Mozambique Coal Mine Brings Jobs, Concerns

Workers take a break at a coal mine operated by the Brazilian mining company,  Vale, outside the city of Tete, Mozambique.

hide captionWorkers take a break at a coal mine operated by the Brazilian mining company, Vale, outside the city of Tete, Mozambique.

Vlad Sokhin/for NPR

As developing countries grow, their need for raw materials grows, too.

This is the case for Brazil, a country that has much in common with the nation of Mozambique: Both have a mix of African and Portuguese influences; both are rich in natural resources; and both fought long and hard to throw off European colonialism.

Today, however, a Brazilian coal mine in Mozambique has some wondering what the energy demands of growing economies like Brazil really mean for African countries like Mozambique.

This coal mine in northwestern Mozambique is owned by the Brazilian company Vale — it's a gaping, dark gray pit in the middle of a green, windswept savannah. Still under construction, it currently employees about 7,500 people.

Jose Manuel Guilengue, 23, a machine operator, says that he and a friend traveled 1,000 miles from the capital to get there, where they were both hired. That was a year ago. He now makes around $400 a month — which is more than four times the average salary in Mozambique.

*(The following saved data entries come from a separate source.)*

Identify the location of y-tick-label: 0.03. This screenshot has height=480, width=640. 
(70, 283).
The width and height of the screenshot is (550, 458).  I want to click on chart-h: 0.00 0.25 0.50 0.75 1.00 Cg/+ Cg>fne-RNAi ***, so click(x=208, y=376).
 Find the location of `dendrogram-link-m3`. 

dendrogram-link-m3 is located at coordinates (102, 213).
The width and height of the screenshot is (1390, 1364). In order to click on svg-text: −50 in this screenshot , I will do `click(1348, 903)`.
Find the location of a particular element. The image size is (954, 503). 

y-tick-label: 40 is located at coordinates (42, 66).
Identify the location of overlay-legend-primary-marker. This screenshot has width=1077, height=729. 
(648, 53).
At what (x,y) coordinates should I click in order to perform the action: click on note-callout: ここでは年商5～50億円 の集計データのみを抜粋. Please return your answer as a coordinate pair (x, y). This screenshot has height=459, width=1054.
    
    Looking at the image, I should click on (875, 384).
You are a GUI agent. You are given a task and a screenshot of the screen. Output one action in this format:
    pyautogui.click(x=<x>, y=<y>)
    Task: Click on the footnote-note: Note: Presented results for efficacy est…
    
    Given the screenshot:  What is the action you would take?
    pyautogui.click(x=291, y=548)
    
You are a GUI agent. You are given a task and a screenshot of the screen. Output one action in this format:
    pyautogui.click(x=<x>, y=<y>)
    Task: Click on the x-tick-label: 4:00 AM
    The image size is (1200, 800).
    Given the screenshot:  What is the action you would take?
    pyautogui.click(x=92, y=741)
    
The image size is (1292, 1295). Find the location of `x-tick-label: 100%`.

According to the general manager overseeing construction, Osvaldo Adachi, this mine will produce about 11 million tons of coal each year, for at least three decades.

'A New Colonial Era'

"It's one of the biggest coal basins in the world," he says. "The target of this market is Brazil, China, Japan, Europe and India."

He says the mine won't just provide coal to economies with global clout — it will also help Mozambique by providing jobs.

The government is in favor of the project. They say it will mean tax revenue and jobs for people in the remote, sparsely developed Tete province — jobs that are hard to come by all over Mozambique, where unemployment is near 20 percent.

But some, like environmentalist Anabela Lemos, see only problems with the mine.

"I think coal mining, it's well known, the impact of coal mining, which is why some countries don't want any more coal mining," she says. "Plus to generate energy, it's more pollution. We don't call that development."

Mozambique currently relies on foreign aid for much of its budget and struggles to maintain food and gas subsidies. After a spike in prices last year, food riots killed over a dozen people. Yet while mining companies like Vale do provide some jobs, they pay as little as 3 percent in taxes to the Mozambican state.

"This is a new colonial era. This time it's not government; it's corporations," Lemos says.

According to Lemos, the clearest sign of a so-called new colonial era is the effect of coal mining on locals. To make way for the mine, Vale moved about 5,000 people off their land into what they call "settlements."

"I think everything is new to them, but according to our social department, the people are very happy because they have all the infrastructure," Adachi says.

Situation In The Settlements

One particular settlement is on the outskirts of the city of Moatize. It has rows of neat stucco and metal houses painted cheerful colors like yellow and green that sit amid a stretch of hot scrub.

A young child plays at the 25 de  Setembro settlement; the Vale company has relocated more than 5,000 people, who  lived on the land Vale is now developing for coal mining.

hide captionA young child plays at the 25 de Setembro settlement; the Vale company has relocated more than 5,000 people, who lived on the land Vale is now developing for coal mining.

Vlad Sokhin /for NPR

It looks more comfortable than the rough thatch, wood and mud-brick buildings in most communities. But even with the houses and the new infrastructure many people who live here — like Doratea Mateus, who is cleaning fish heads for soup — say they just wanted to stay on their land.

"Vale told us we had to leave, but I didn't want to," Mateus says. "That was our land! Like it here? No, I don't. Here there's nowhere to grow food. And sure, there's water and energy, but you have to pay for it. But back on our land, we had a river for water, and we didn't have to pay for it."

Mateus rinses the fish under a spigot in the yard. Mateus' uncle, Satar Pensar, is struggling to pay for water and to feed this family of eight — something he never imagined when he had a big plot of land and ample, free water. But he says he doesn't see an alternative.

"Where am I going to complain?" Pensar says. "I don't have anywhere I can go make a complaint. If I go up there and say something, they're going to tell me, 'No — go back and stay where you are.' "

Annie Murphy reported this story during a fellowship with the International Reporting Project.